_WHAT TO WORK ON_
I need the lines below from the one with "Image resolution: width=435" down to the one with "Click the Categories folder icon" reproduced exactly, both ends included, and nothing else.

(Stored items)
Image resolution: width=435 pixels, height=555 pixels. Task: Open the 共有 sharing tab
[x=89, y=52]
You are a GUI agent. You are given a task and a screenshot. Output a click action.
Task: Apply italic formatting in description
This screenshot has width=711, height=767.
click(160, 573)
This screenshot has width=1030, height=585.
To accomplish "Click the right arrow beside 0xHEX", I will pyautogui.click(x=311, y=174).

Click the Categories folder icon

--

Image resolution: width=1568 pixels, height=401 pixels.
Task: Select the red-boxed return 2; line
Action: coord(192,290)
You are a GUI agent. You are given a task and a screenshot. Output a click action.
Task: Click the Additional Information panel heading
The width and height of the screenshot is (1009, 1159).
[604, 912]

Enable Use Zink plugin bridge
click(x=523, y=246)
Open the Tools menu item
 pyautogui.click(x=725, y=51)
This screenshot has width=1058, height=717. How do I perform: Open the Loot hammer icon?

_ANSWER AREA_
Image resolution: width=435 pixels, height=555 pixels. Task: Open the 共有 sharing tab
[x=89, y=52]
You are a GUI agent. You are given a task and a screenshot. Output a click action.
Task: Apply italic formatting in description
This screenshot has width=711, height=767.
click(160, 573)
This screenshot has width=1030, height=585.
To accomplish "Click the right arrow beside 0xHEX", I will pyautogui.click(x=311, y=174).

Click the Categories folder icon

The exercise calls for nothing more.